■ About this exercise ■
Below, find the line containing "Given: Click the"; from there to the final line, print every line exactly and skip the pictures.
· · · · · · ·
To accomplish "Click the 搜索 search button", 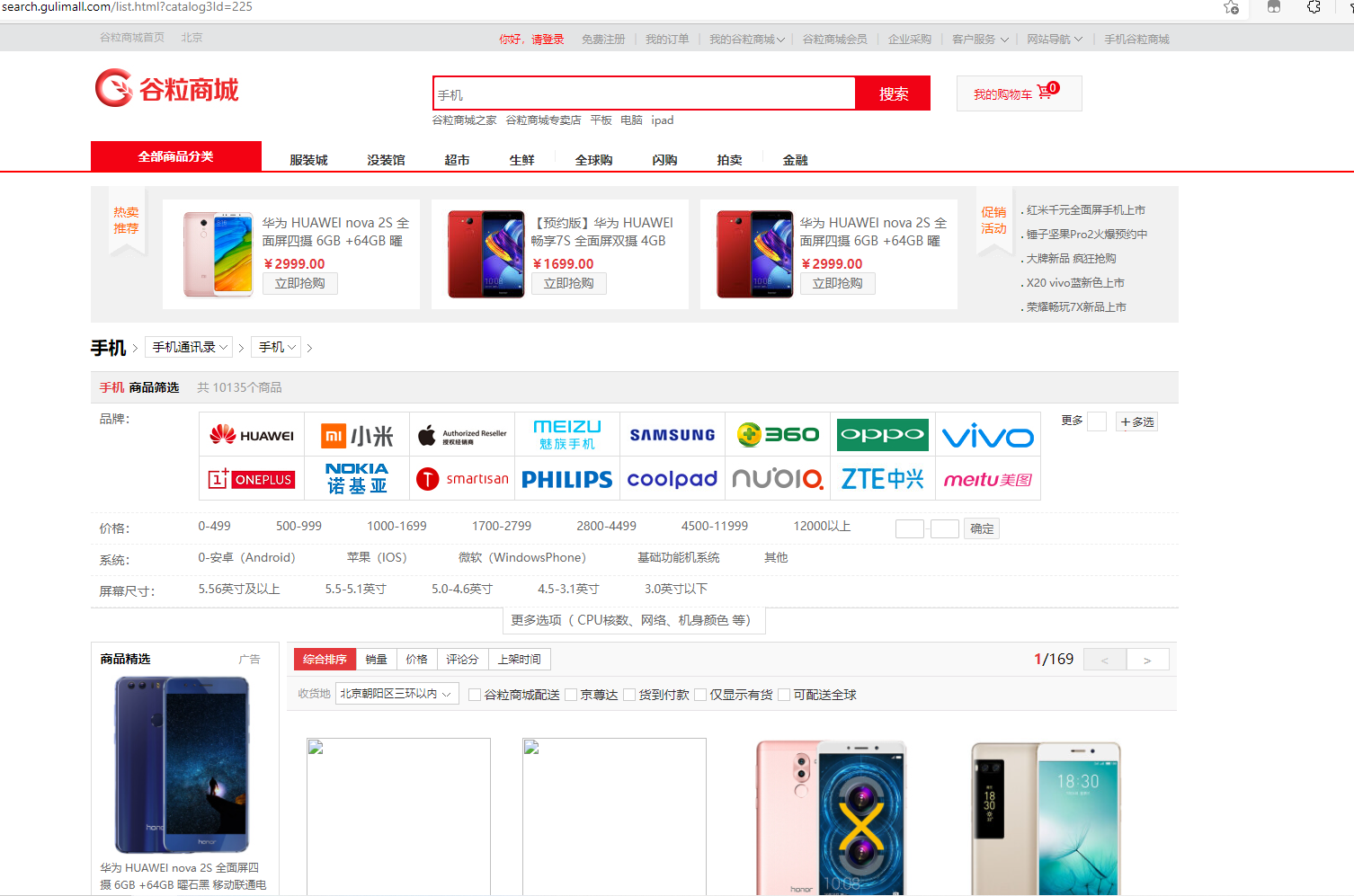I will click(x=892, y=93).
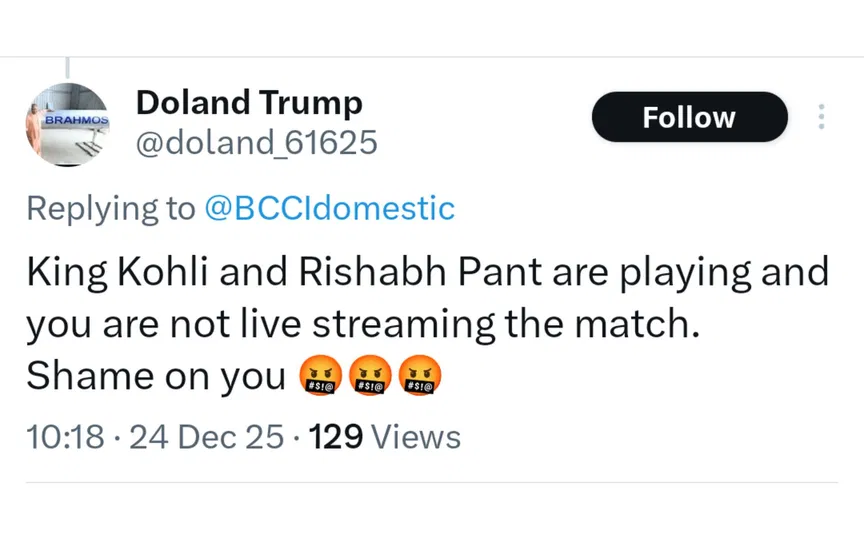Image resolution: width=864 pixels, height=540 pixels.
Task: Open the @doland_61625 handle link
Action: pos(256,143)
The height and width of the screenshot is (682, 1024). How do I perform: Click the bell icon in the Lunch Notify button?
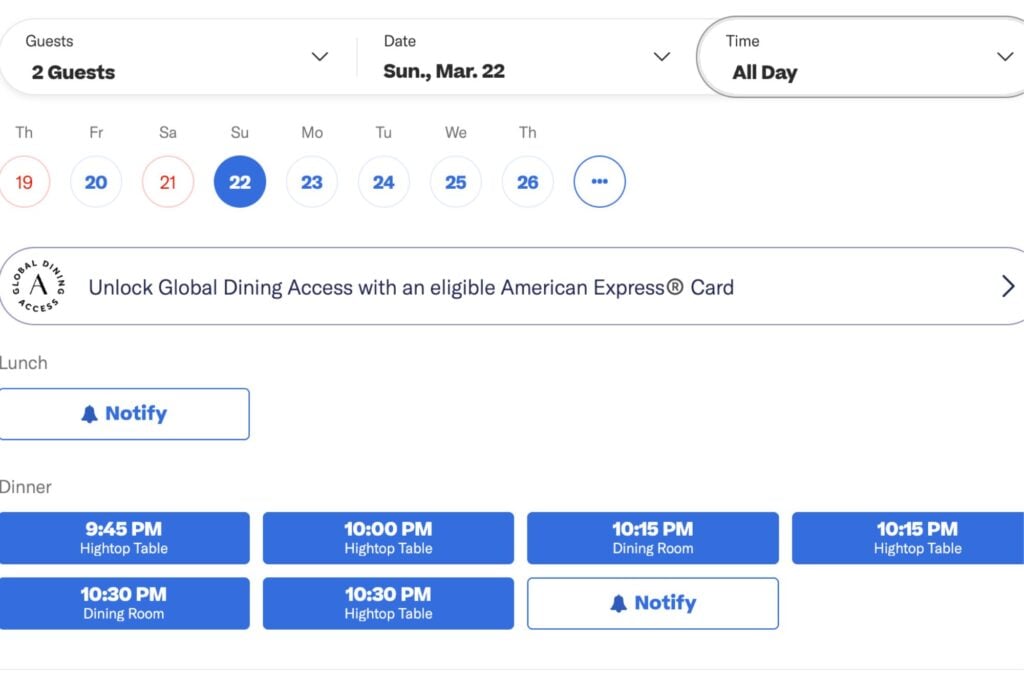[x=92, y=413]
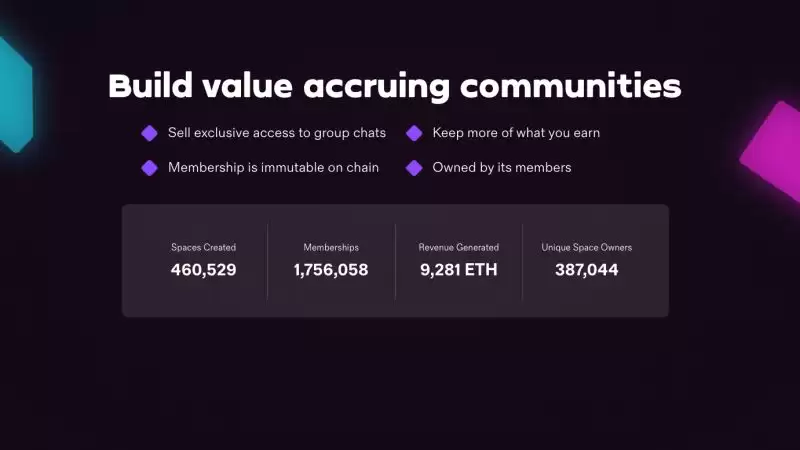Click the diamond bullet beside "Keep more"
The image size is (800, 450).
point(414,133)
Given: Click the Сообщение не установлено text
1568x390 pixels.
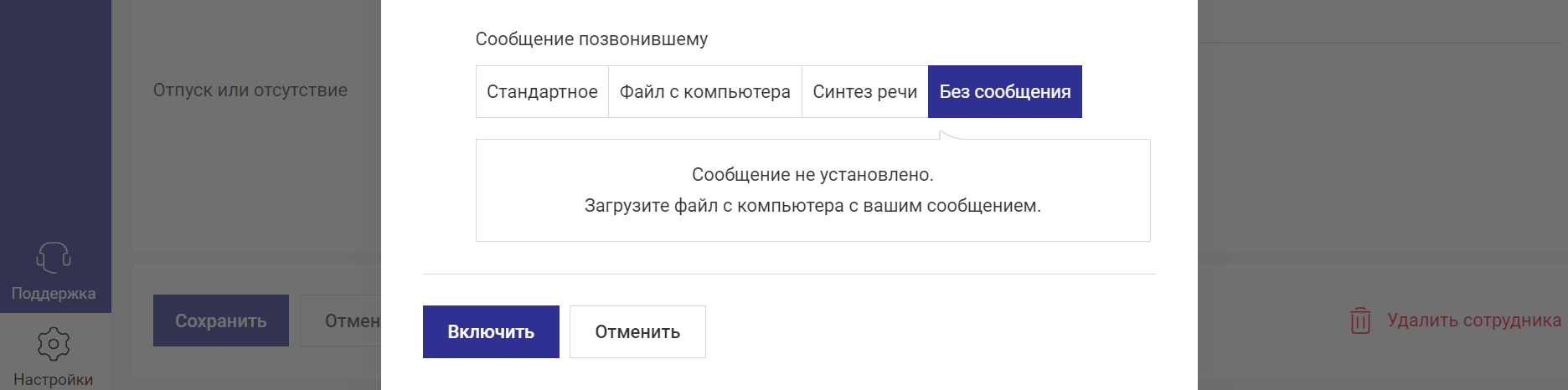Looking at the screenshot, I should [812, 175].
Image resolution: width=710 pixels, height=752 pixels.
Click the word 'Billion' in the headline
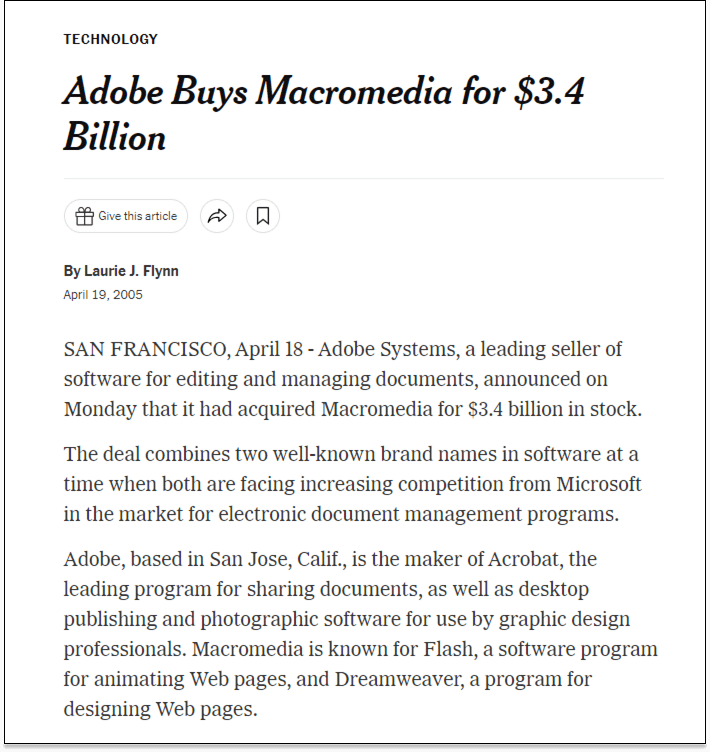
· · · · · · ·
■ Answer space ■
Given: Click the Сообщение не установлено text
1568x390 pixels.
Looking at the screenshot, I should [812, 175].
Image resolution: width=710 pixels, height=752 pixels.
Click the word 'Billion' in the headline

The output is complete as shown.